Alice Larkin, Jaise Kuriakose, Maria Sharmina & Kevin Anderson (2018) What if negative emission technologies fail at scale? Implications of the Paris Agreement for big emitting nations, Climate Policy, 18:6,690-714, DOI: 10.1080/14693062.2017.1346498

 

In their research, they created different 2°C pathway scenarios exploring the importance of short-term mitigation by the top 25 largest carbon emitters as well as international aviation and shipping, in relation to the carbon budget. They  also explicitly avoided including widespread NETs, unlike most 2°C scenarios.

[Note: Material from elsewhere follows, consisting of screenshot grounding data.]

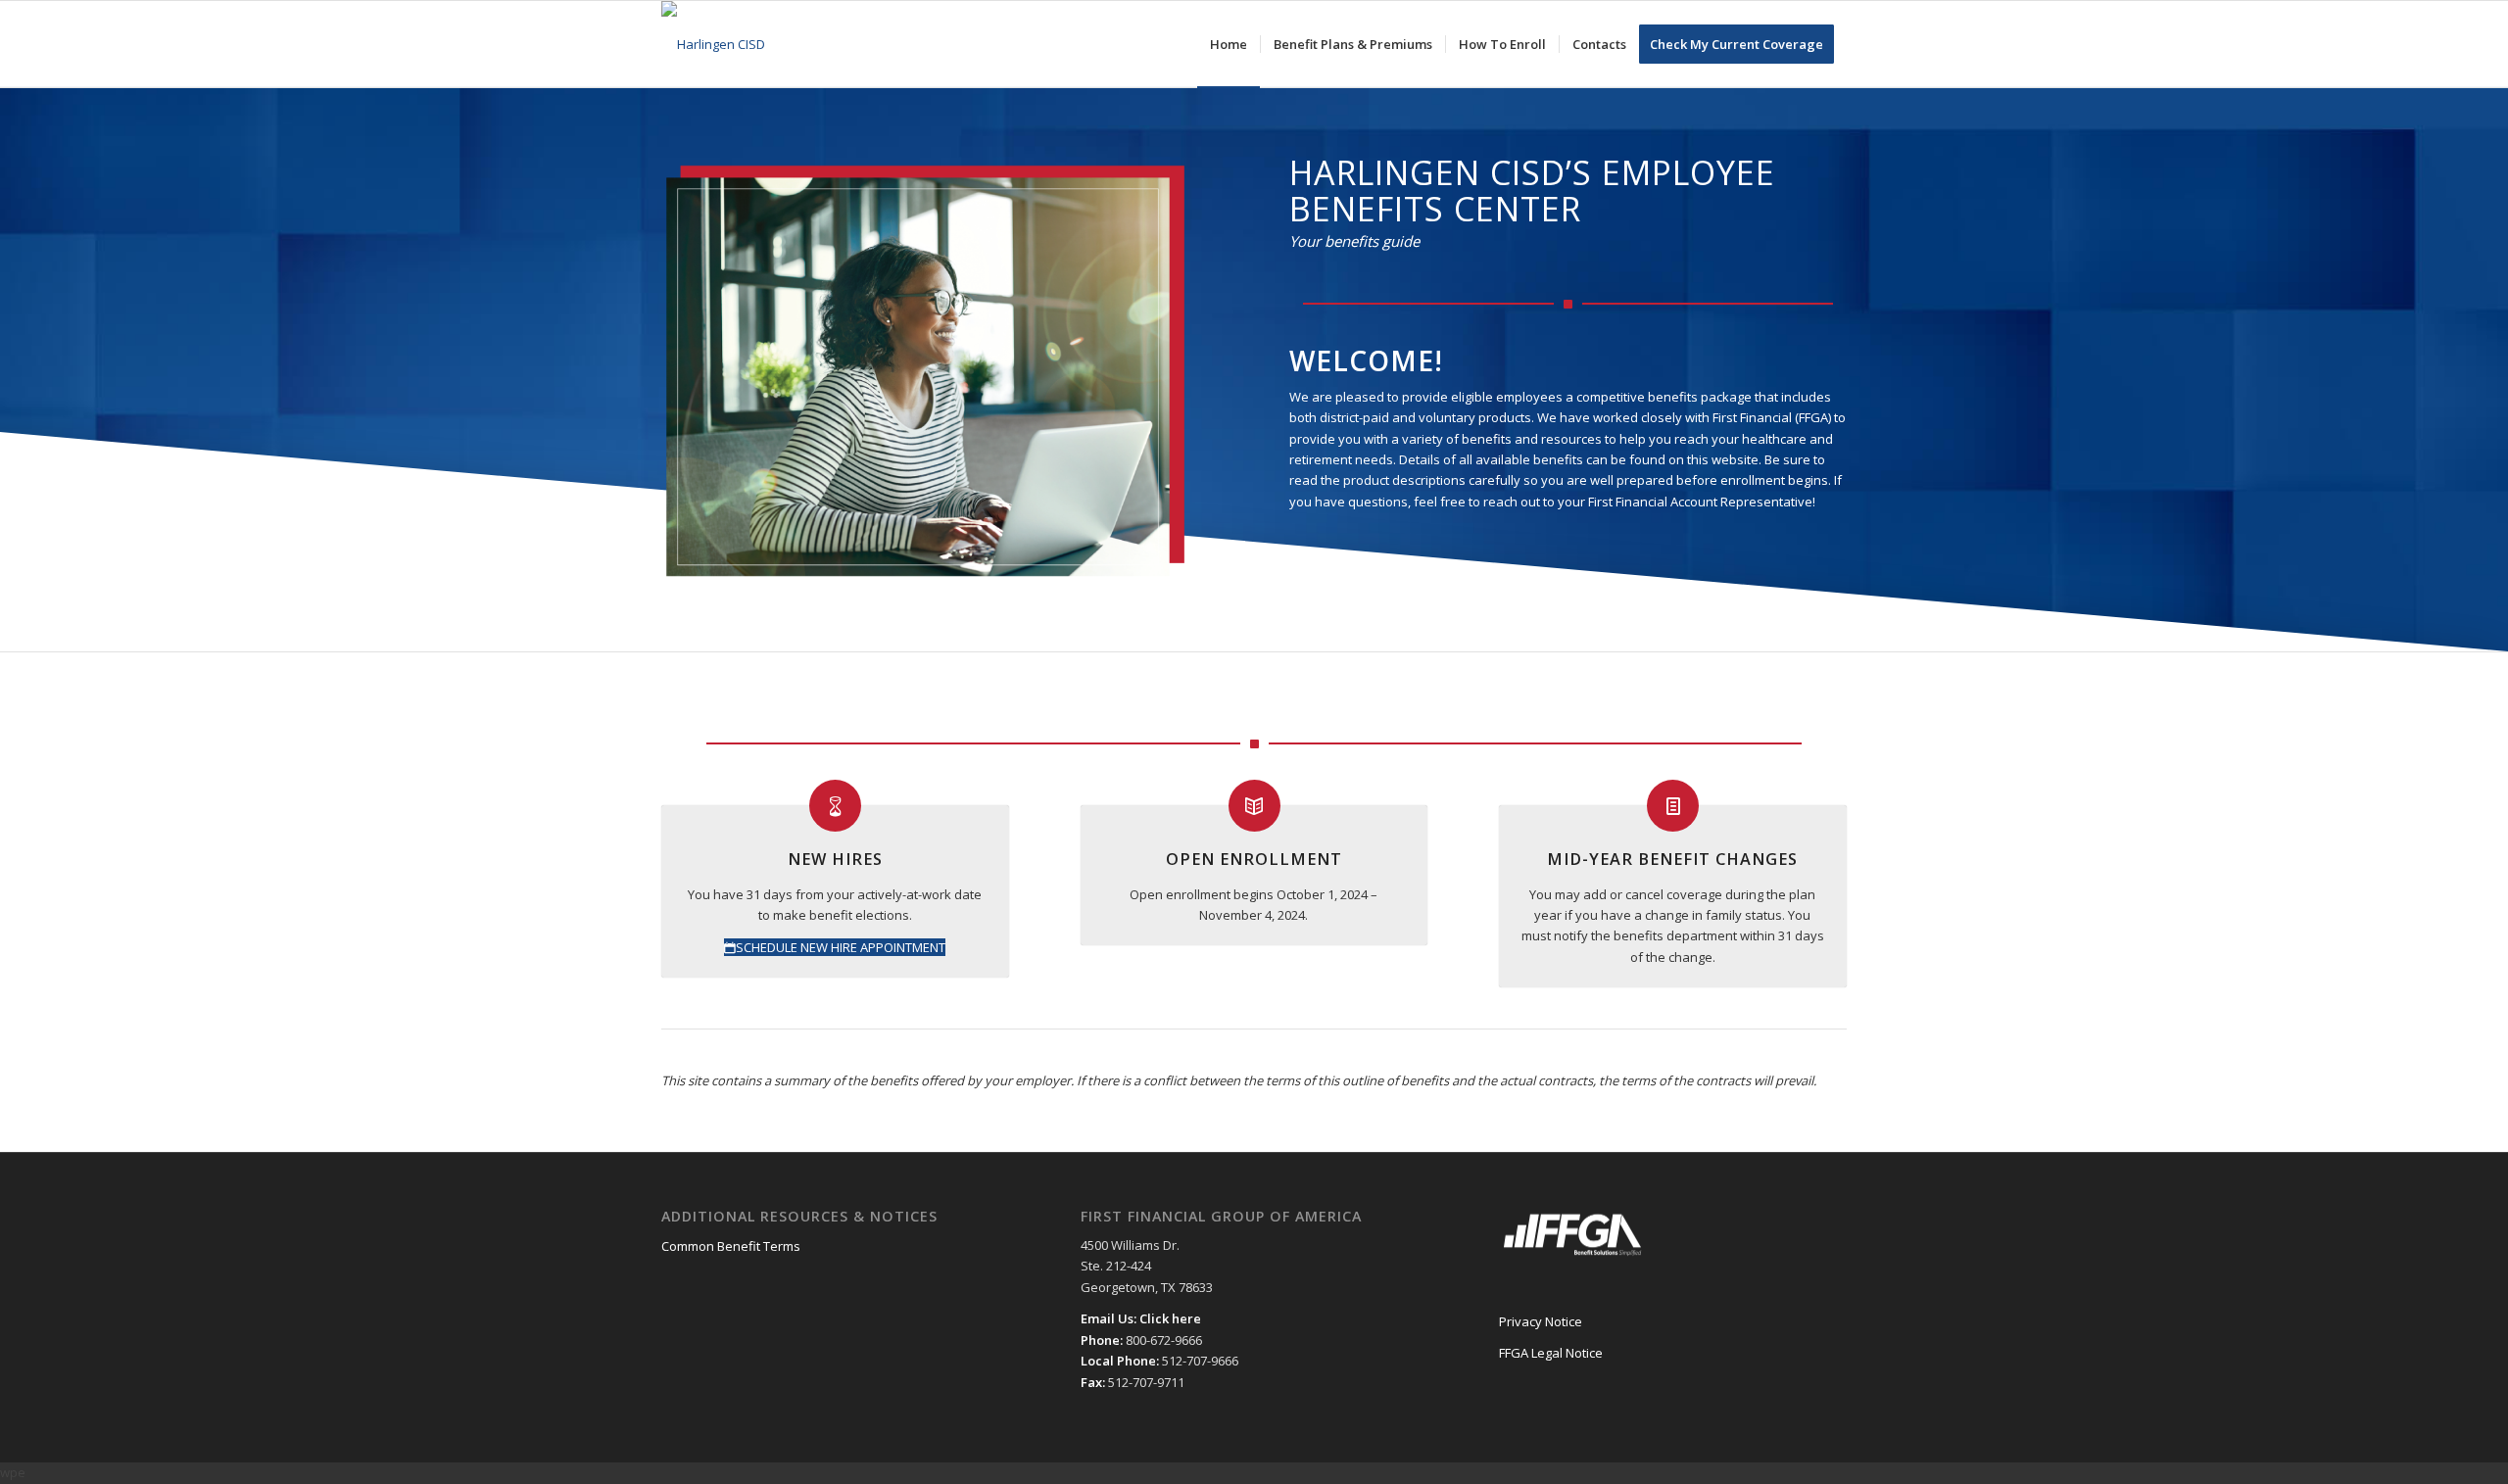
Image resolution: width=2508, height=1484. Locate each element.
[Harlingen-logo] (713, 44)
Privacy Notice (1540, 1321)
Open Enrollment (1254, 859)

They found in these scenarios that short-term mitigation by a few big country emitters has a big impact on the rate of emissions reduction required for all. "For example, if China can mitigate CO2 emissions in five years or sooner, other countries can reduce their CO2 emission reduction rates by 1% to 1.5% per year,” Larkin added.

Their “Sustain” pathway represents a highly inequitable world successfully recovering from economic downturn, with limited efforts to implement new mitigation policy before 2020.

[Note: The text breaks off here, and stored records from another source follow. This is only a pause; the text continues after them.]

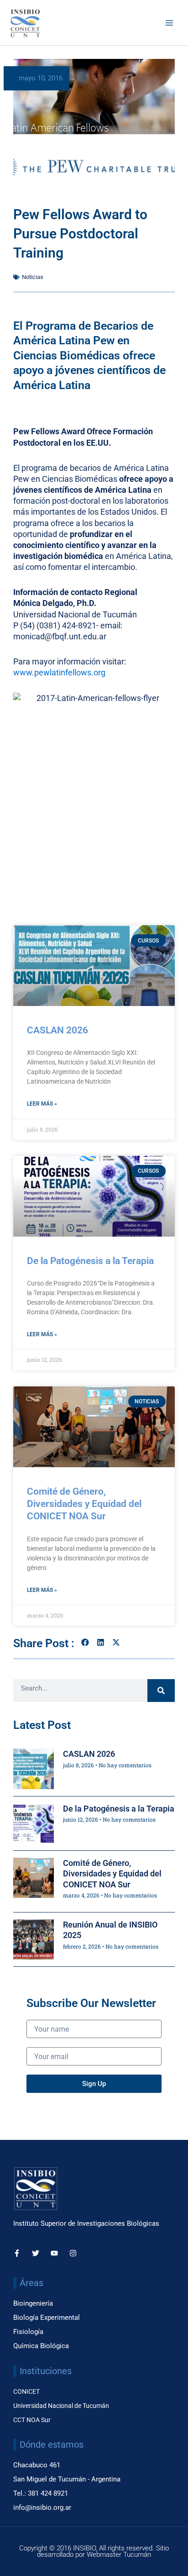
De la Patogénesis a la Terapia (90, 1260)
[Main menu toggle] (169, 22)
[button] (85, 1642)
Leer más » (42, 1104)
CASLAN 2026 (57, 1030)
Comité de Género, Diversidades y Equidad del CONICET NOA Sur (84, 1504)
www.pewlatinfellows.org (59, 672)
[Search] (161, 1690)
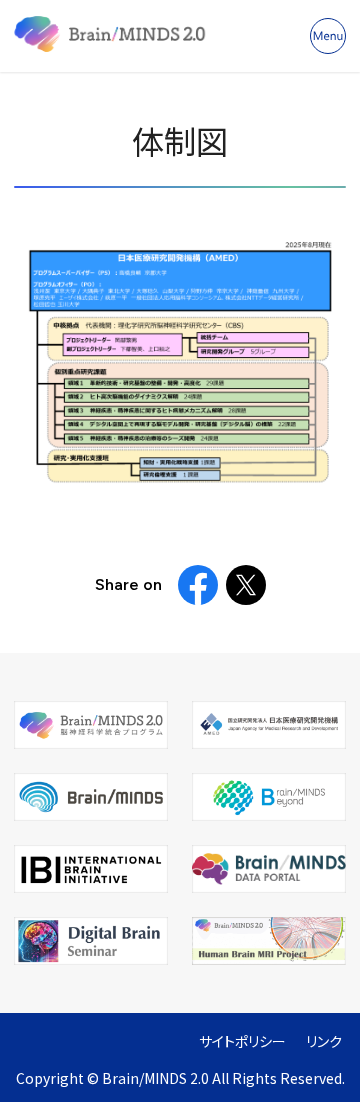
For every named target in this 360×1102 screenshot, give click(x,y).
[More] (328, 36)
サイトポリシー (242, 1041)
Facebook (198, 585)
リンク (324, 1041)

Their “Immediate” pathway is similar to “Sustain”, illustrating a highly inequitable world where economic downturn resumes, but with more positive mitigation effort that materialises before 2020.

Their “Development” scenario captures a more equitable distribution of mitigation effort where nations with low per-capita emissions expand fossil fuel energy systems for an extended period, to support development.

These scenarios also give greater attention than many others to very recent levels of CO2 and near-term CO2 growth rates. For instance, Japan’s emissions are expected to rise at a higher rate than pre-2011 if it continues to move away from nuclear power following Fukushima'

Similarly, Russia’s CO2 trends are uncertain due to factors such as falling oil prices, rising consumption of indigenous shale oil in the US, and a highly volatile Russian economy.

China’s shifting economy also adds uncertainty to CO2 growth — with almost 30% of global CO2 from fossil fuel and industry, any short-term change in China’s CO2 growth rate has a significant impact on mitigation rates required for all countries, if limited to a stringent carbon budget. For example, China’s reduction in coal consumption has already influenced global CO2 growth. In addition, India’s CO2 growth rate might not be expected to fall for at least a decade, with rising demand for fossil fuel supporting development.

“Unfortunately, what stands out in this scenarios is that even with a weak consideration of equity, a reasonably high chance of avoiding 2°C (66%) becomes infeasible. This scenario requires mitigation rates of the order of 11% per year – pointing to a need for whole-system change. Even if there is no allowance for equity, avoiding 2°C with a reasonable chance is only achievable with deep and immediate mitigation,” says Larkin.

 The research recommends that climate-focused policies in big country emitters to be urgently informed by three key factors: the equity principle of the Paris Agreement, the sensitivity of constrained carbon budgets to countries own short-term CO2 trend, and the climate risks societies face by unquestionably including widespread NETs within 2°C pathway scenarios.

As Glen Peters of CICERO (Norway) noted in his research, in the absence of Carbon Capture and Storage ‘there needs to be a radical reduction in the consumption of fossil fuels for a likely chance to keep global average temperatures below 2°C’. If big emitting countries fail to deliver immediate, deep, and absolute mitigation, the carbon budget will be beyond reach unless NETs are both proved to be viable at scale and urgently deployed.